January 12, 1993
Appeal from the Supreme Court, New York County (Carol E. Huff, J.).
In April of 1989 plaintiffs purchased an apartment in a building that was being converted to a cooperative. Defendant North Riverside Partners (NRP) was the sponsor of the offering plan; defendant Infinity Corp. was the general partner of NRP; defendant Mark Greenberg Real Estate Co. (MGRE) was the building's managing and selling agent; individual defendants David Goldstick, Mark Greenberg and Eugene Feldman are shareholders of Infinity Corp.; Greenberg is president and sole shareholder of MGRE; and Feldman is a limited partner of NRP.
The complaint seeks rescission and damages based on a claim of fraud in that defendants allegedly knew that the apartment corporation would be in default on its mortgage in an amount exceeding $1 million upon conversion, that the primary mortgage contained a due-on-sale clause that would be triggered on conversion and that tenants were paying only a fraction of rentals due under their leases. Plaintiffs claim these circumstances were intentionally not disclosed to potential purchasers, and that information was withheld concerning insufficient capitalization to make maintenance payments on apartments owned by the sponsor. Plaintiffs also sought to pierce the corporate veils of Infinity and MGRE on grounds that the individual defendants "do not respect the formalities necessary to retain limited liability."

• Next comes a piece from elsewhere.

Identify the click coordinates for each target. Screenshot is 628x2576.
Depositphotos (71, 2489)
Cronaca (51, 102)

Before depositions were taken, plaintiffs served the subject notice to produce and inspect documents. Defendants sought a protective order, claiming that most of the demands were overly broad and immaterial to the issues in the lawsuit. The IAS Court correctly noted that the motion and cross motion for a protective order were untimely under CPLR 3122 and thus had to be denied except as to demands that are "palpably improper" (Haenel v November November, 172 A.D.2d 182, 183; Wood v. Sardi's Rest. Corp., 47 A.D.2d 870, 871). The IAS Court denied defendants' motion and cross motion. We find that several of the demands are palpably improper and accordingly modify the order appealed from. In applying this test we note that overly broad or unnecessarily burdensome demands may be considered palpably improper (see, Alaten Co. v. Solil Mgt. Corp., 181 A.D.2d 466; Aetna Ins. Co. v Mirisola, 167 A.D.2d 270).

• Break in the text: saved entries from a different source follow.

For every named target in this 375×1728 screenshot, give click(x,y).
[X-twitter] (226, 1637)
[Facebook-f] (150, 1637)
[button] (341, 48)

Paragraph 2 of the demand seeks production of all pleadings, court papers and other documents prepared or received in connection with any action or claim by any tenants in the building, which might require production of documents concerning unrelated claims such as personal injury suits or other matters having nothing to do with the issues raised in the plaintiffs' complaint. Paragraph 11 is overly broad since it requests all correspondence relating to the corporation or the building between or among two or more of the defendants, or one or more of the defendants and the corporation. This demand would require production of any document on any subject ever prepared in connection with the cooperative conversion.

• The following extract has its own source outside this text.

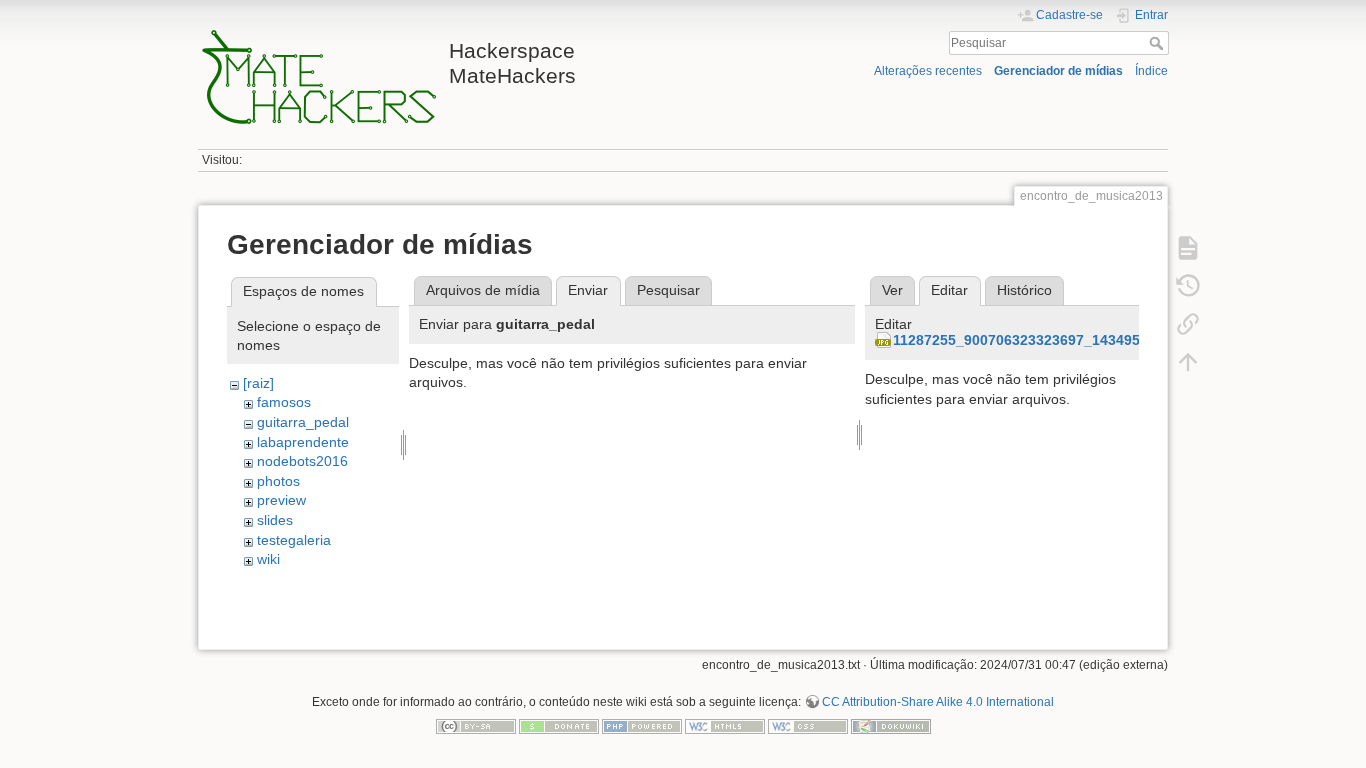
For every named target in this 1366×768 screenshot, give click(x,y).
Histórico (1024, 290)
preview (281, 500)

Paragraphs 20-23 of the demand seek every document and paper with respect to all "related entities" of the defendants, defined as "all corporate or partnership entities in which Goldstick, Greenberg and Feldman owned at any time between January 1, 1987 and January 31, 1991, directly or indirectly, singly or in combination, greater than a 10 percent interest, including without limitation the Corporation, Infinity and Partners." These demands are palpably improper and may be renewed, if necessary, after depositions, so that specific documents can be named or described with reasonable particularity (see, Related Cos. v Bishops Servs., 171 A.D.2d 421). We have considered defendants' arguments with respect to other demands not discussed herein, and find them to be without merit.
Concur — Carro, J.P., Ellerin, Kupferman and Kassal, JJ.